Ben Wallace-Wells has a nice profile of Paul Krugman in New York magazine this month, and it’s worth a read. For some reason, though, it prompted me to reread my interview of Krugman from back in 2003. Here’s a snippet of our conversation that picks up at a point where we were talking about long-term economic woes and the Republican desire to slash entitlement programs:
I don’t think politically you can cut those programs.
Train wreck is a way overused metaphor, but we’re headed for some kind of collision, and there are three things that can happen. Just by the arithmetic, you can either have big tax increases, roll back the whole Bush program plus some; or you can sharply cut Medicare and Social Security, because that’s where the money is; or the U.S. just tootles along until we actually have a financial crisis where the marginal buyer of U.S. treasury bills, which is actually the Reserve Bank of China, says, we don’t trust these guys anymore — and we turn into Argentina. All three of those are clearly impossible, and yet one of them has to happen, so, your choice. Which one?

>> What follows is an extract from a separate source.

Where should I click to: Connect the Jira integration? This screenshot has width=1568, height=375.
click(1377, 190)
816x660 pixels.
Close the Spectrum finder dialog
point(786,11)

Well, how about your choice? What’s your best guess?
I think financial crisis, and then how it falls out is 50-50, either New New Deal or back to McKinley, and I think it’s anybody’s guess which one of those it is….I don’t see any noncatastrophic solution to this, I don’t see an incremental stepwise resolution. I think something drastic is really going to happen.
….What happens if [] foreign countries stop buying U.S. bonds? Is this a real concern, or a tinfoil hat kind of thing?

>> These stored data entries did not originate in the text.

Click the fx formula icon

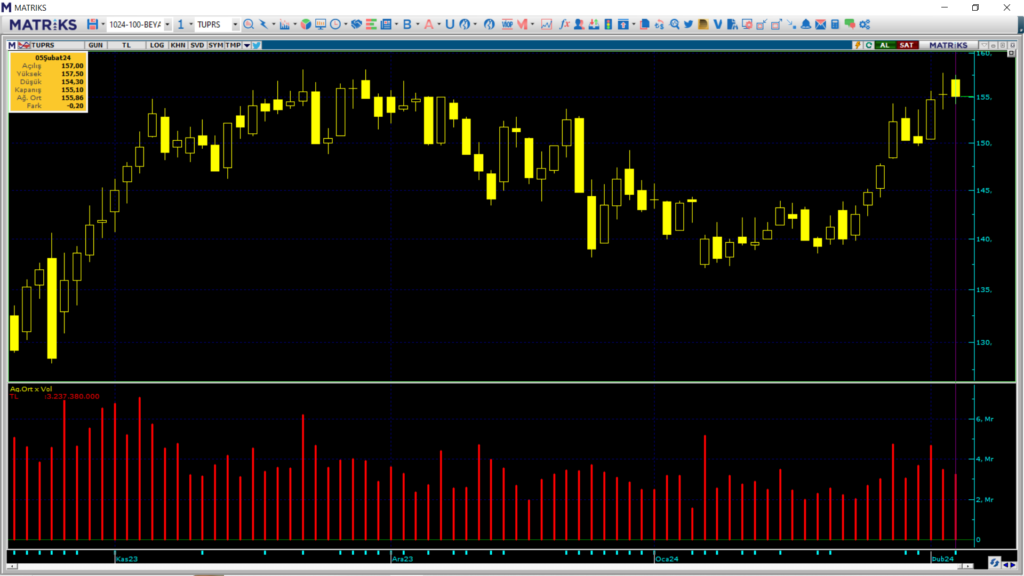[566, 24]

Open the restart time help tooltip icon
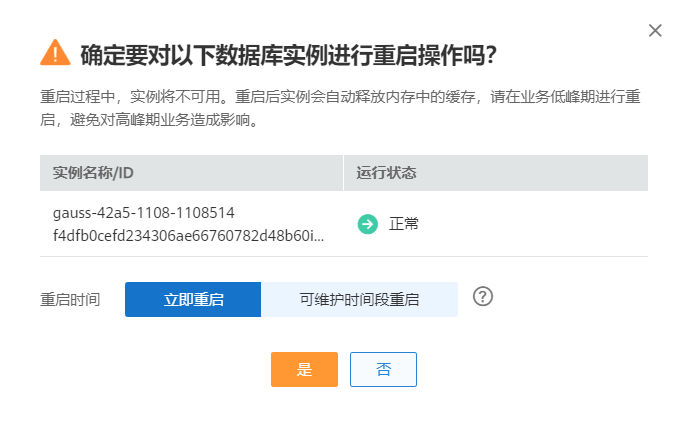tap(484, 297)
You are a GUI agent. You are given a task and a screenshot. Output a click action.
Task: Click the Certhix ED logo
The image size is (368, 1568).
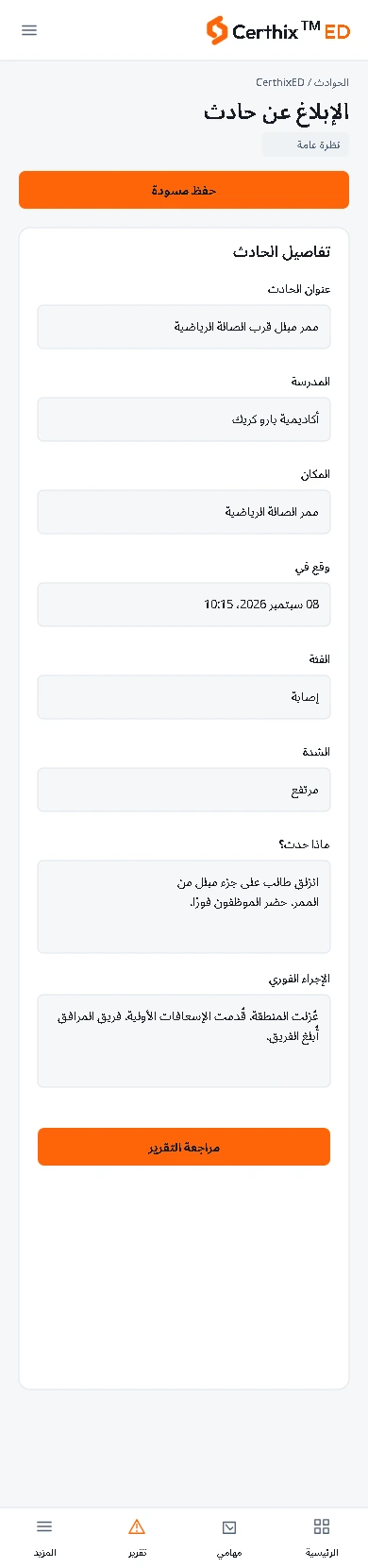[x=278, y=30]
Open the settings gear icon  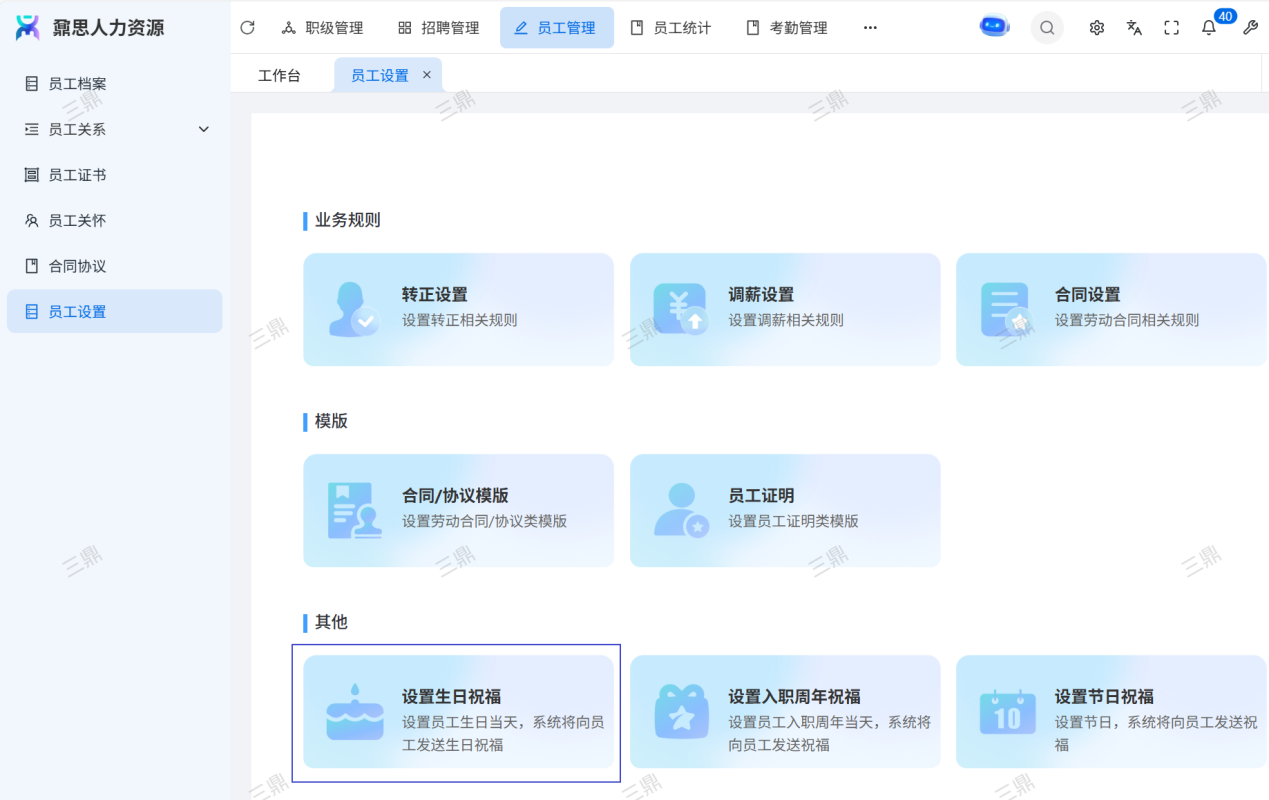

Oh, I don’t think China is going to do it to pressure us. You can just barely conceive of a situation where they’re mad at us because we’re keeping them from invading Taiwan or something, but more likely they just start to wonder if this is really a good place to be putting their money.
So what happens is a plunge in the dollar when they decide to stop buying and start cashing in, and a spike in U.S. interest rates. But you might also get in a situation where the interest rates the government has to pay to roll over its debt become so high that you get an accelerating problem, which is what happened in Argentina. What happened was that suddenly no one would buy Argentine debt unless they paid a twenty something percent interest rate, and everybody says, but if they have to roll over their debt at a twenty percent interest rate, there’s no way they can pay that back. So the whole thing grinds to a halt and the cash flow just dries up.

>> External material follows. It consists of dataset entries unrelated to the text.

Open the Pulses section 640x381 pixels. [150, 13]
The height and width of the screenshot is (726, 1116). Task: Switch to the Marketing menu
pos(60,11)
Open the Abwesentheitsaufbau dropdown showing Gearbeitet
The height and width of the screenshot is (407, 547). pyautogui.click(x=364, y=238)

….If you were king of the economy, what’s the Krugman plan?
A phased elimination of all the Bush tax cuts, plus some additional taxes. I’d probably look first at some way to make the corporate profits tax actually effective again — the nominal rate is 35% but the effective rate is only 15% or so. Look at some cuts, maybe you start to talk about retirement age, and possibly some means testing of Medicare, and that’s enough to bring the budget under control.
Obviously the financial crisis of 2008 has intervened since then, but I wonder how much of this still represents Krugman’s current thinking?